Objectives: Aim of the current work was to compare two methods for testing the drug release from nanoparticles (viz. dialysis using dispersion releaser (DR) technique and filtration). For this purpose we have employed physiologically based pharmacokinetic (PBPK) model by studying the effect of in vitro parameters on the in silico profile. As a model formulation, flurbiprofen-loaded poly (?-caprolactone) (PCL) nanocarriers was chosen [2].

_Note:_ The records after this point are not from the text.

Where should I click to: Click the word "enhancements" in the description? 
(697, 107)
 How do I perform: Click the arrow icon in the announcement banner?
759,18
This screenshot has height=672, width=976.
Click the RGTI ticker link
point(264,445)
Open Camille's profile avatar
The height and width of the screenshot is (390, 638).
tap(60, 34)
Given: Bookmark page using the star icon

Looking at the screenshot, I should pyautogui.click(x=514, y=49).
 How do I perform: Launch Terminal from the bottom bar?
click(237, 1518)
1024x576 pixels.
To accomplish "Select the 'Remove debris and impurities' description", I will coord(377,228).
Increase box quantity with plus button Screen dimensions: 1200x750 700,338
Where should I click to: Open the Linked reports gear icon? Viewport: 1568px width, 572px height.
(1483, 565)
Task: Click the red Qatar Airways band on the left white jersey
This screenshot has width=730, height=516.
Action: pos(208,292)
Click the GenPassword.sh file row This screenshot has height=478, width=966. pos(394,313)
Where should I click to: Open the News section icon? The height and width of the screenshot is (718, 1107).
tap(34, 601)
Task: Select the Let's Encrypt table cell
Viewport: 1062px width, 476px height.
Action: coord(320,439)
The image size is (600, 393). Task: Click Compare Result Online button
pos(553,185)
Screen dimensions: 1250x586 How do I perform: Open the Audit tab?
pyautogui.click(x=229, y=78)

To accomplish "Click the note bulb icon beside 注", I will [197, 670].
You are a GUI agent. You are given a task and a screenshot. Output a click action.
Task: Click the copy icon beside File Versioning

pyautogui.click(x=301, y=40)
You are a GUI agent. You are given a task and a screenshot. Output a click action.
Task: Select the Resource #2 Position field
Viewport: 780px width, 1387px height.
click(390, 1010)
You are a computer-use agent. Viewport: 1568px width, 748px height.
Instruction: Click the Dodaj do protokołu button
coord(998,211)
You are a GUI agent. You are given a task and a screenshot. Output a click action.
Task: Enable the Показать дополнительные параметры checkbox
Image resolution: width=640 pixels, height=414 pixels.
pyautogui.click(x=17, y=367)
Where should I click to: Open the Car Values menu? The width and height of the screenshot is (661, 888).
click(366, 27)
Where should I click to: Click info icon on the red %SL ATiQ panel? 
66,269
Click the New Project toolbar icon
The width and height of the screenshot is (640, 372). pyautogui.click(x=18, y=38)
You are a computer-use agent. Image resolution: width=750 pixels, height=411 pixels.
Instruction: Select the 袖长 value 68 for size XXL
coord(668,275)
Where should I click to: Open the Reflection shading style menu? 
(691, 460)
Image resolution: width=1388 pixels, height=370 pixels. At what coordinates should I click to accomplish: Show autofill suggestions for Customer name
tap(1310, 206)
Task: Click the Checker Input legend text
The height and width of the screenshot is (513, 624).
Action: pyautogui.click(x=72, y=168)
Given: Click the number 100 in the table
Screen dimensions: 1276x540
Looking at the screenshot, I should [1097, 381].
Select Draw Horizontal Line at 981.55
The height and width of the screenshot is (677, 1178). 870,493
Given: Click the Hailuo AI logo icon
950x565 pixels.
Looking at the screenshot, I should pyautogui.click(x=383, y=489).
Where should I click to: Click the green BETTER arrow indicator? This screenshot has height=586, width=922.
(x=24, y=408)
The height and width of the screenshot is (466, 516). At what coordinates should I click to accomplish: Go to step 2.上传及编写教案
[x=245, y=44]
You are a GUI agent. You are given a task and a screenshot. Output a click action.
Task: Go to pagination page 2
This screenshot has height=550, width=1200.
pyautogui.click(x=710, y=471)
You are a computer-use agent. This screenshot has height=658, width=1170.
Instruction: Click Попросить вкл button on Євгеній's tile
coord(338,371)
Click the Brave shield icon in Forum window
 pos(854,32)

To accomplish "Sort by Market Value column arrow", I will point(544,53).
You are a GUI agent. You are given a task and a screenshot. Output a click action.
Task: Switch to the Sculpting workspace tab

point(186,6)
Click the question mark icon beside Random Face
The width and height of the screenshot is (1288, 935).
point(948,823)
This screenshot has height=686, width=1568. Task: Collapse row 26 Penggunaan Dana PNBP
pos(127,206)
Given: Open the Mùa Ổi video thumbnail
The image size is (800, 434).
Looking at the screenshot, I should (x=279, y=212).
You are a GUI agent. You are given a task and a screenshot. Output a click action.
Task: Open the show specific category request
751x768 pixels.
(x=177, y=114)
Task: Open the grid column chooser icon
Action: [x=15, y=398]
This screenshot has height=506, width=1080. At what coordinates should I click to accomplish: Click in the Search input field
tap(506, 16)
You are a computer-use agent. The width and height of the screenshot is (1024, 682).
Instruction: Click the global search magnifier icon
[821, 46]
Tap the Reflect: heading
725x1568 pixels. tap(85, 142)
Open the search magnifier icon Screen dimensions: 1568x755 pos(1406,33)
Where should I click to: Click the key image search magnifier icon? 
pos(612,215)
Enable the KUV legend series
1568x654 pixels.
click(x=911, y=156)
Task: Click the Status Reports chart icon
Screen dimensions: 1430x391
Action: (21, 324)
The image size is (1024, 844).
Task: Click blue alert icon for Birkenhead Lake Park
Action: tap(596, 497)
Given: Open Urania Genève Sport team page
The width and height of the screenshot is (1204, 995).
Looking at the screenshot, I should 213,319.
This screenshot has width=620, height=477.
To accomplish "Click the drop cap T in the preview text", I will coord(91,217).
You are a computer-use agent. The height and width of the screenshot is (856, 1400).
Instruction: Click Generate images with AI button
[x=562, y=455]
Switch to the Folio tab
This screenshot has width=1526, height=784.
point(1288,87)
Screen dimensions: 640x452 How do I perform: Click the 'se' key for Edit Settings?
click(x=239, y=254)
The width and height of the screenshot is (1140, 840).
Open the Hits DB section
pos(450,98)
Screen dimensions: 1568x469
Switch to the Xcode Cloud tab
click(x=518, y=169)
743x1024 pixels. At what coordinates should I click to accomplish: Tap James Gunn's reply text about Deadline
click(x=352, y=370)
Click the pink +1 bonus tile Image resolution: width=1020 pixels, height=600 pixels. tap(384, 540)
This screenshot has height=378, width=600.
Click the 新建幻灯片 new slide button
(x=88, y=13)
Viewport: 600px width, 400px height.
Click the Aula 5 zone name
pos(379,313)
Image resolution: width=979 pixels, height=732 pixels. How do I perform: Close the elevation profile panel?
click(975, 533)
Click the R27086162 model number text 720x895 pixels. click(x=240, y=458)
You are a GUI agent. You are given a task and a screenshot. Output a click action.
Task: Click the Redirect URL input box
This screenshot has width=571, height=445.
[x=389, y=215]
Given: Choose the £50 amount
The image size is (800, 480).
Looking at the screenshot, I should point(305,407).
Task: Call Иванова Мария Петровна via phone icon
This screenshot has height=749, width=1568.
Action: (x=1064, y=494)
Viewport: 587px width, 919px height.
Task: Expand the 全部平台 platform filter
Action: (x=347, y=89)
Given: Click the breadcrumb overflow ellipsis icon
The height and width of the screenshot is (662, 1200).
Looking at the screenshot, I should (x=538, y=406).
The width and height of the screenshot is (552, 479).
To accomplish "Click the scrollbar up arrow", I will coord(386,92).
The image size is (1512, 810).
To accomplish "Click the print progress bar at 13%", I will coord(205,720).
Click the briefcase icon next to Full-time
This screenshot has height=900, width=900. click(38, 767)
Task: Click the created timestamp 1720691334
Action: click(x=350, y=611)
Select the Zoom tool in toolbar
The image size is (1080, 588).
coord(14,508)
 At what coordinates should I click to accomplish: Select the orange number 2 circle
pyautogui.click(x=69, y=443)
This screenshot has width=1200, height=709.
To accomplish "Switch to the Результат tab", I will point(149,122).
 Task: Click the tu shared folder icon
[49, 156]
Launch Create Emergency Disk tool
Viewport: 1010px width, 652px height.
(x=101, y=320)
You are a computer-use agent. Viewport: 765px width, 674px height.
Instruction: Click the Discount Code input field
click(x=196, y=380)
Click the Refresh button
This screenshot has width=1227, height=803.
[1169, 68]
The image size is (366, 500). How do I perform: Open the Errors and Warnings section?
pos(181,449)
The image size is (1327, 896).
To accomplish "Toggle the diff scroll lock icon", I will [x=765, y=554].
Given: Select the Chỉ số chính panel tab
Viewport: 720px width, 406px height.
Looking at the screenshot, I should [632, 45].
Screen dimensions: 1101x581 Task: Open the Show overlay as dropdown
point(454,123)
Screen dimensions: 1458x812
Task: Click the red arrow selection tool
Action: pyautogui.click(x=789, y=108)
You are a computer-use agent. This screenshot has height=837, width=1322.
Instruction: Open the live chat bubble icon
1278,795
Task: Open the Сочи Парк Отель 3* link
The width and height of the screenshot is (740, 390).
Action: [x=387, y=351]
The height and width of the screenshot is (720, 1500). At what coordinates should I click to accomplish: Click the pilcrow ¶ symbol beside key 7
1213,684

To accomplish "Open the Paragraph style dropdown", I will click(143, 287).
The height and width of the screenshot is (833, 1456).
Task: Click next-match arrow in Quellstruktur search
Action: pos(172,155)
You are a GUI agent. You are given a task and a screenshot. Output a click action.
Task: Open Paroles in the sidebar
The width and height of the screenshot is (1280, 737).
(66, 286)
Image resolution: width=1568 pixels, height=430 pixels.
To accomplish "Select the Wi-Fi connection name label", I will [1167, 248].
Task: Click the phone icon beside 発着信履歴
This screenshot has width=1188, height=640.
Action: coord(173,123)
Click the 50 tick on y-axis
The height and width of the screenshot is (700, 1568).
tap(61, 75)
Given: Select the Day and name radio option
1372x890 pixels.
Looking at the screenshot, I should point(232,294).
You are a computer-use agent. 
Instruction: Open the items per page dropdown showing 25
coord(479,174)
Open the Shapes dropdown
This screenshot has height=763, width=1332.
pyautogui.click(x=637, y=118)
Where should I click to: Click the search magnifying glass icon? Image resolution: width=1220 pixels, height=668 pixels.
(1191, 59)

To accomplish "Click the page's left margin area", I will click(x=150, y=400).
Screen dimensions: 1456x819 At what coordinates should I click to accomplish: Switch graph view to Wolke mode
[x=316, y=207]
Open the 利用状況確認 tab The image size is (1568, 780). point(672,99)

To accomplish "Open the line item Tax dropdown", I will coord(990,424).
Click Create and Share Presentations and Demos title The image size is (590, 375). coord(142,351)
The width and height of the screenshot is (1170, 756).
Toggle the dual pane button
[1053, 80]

Methods: The DR technique utilizes a device fitted on USP II, which separates free drug molecules from nanoparticles by accelerated dialysis whereas the filtration method utilizes filtration through a filter membrane. The two biorelevant in vitro drug release methods were compared based on their respective release profiles as well as impact on the in silico simulations. During release testing, biorelevant media were used to simulate the human gastric and intestinal conditions. The observed in vitro release profiles were fitted in the RPT model [3]. The resulting in vitro parameters (m and b value) and permeability data from literature [4] were used to simulate absorption of the drug. The PK parameters which are required for monomolecular drug distribution and elimination were extracted from literature [5]. The model consisting of 9 compartments, which was equipped to calculate the drug flux, was developed using Stella Architect® .To validate the model, simulated profile of a marketed flurbiprofen tablet (100mg, Mylan) was compared with its observed in vivo profile [6, 7]. Additionally, the simulated and observed non-compartment PK parameters were compared by applying bioequivalence criteria. To predict the PK of PCL nanocarriers, the results of both techniques were evaluated using the PBPK model. Further, a partial sensitivity analysis was conducted by varying the release rate (±10%).
Results: In in vitro studies, both methods led to a substantial drug release i.e. 91.0 ± 5.3 % for filtration and 100.9 ± 4.1 % for the DR technique respectively. During validation, the PBPK model was able to reflect the in vivo situation when compared with mean profile and bioequivalence criteria. Although with the in silico model, both techniques produced similar results, the release data obtained with the DR technique revealed higher sensitivity in vitro and in the simulated profiles as compared to filtration technique.
Conclusions: In summary, the filtration technique enables a rapid testing with suitable simulations in the early stages of research whereas the DR based simulations detected changes in the release rate more efficiently throughout the process. Therefore based on our results the DR technique proved to be more appropriate in formulation development and quality control as compared to the filtration technique. Furthermore PBPK modeling demonstrates itself as a useful tool to estimate the influence of minor changes in in vitro results on the actual in vivo performance.
References:
[1] Shen, J., Burgess, D.J., In vitro-in vivo correlation for complex non-oral drug products: Where do we stand?. J Control Release (2013)
[2]Fabian Jung and Lisa Nothnagel et al., A comparison of two biorelevant in vitro drug release methods based on advanced physiologically-based pharmacokinetic modelling, Eur J Pharm Biopharm (in revision)
[3] G. Mohammadi et al, Reciprocal powered time model for release kinetic analysis of ibuprofen solid dispersions in oleaster powder, microcrystalline cellulose and crospovidone, J Pharm Pharm Sci, 13 (2010) 152-161.
[4] A. Avdeef, Permeability—PAMPA, in: Absorption and Drug Development: Solubility, Permeability, and Charge State, John Wiley & Sons, Inc., Hoboken, New Jersey, 2012, pp. 319-484.
[5] L.P. Volak et al., Effect of a herbal extract containing curcumin and piperine on midazolam, flurbiprofen and paracetamol (acetaminophen) pharmacokinetics in healthy volunteers, Br J Clin Pharmacol, 75 (2013) 450-462.
[6] A. Suri, B.L. Grundy, H. Derendorf, Pharmacokinetics and pharmacodynamics of enantiomers of ibuprofen and flurbiprofen after oral administration, Int J Clin Pharmacol Ther, 35 (1997) 1-8. [7] U.S.F.a.D. Administration, Ansaid® (flurbiprofen tablets, USP) 50 mg and 100 mg in, 2010.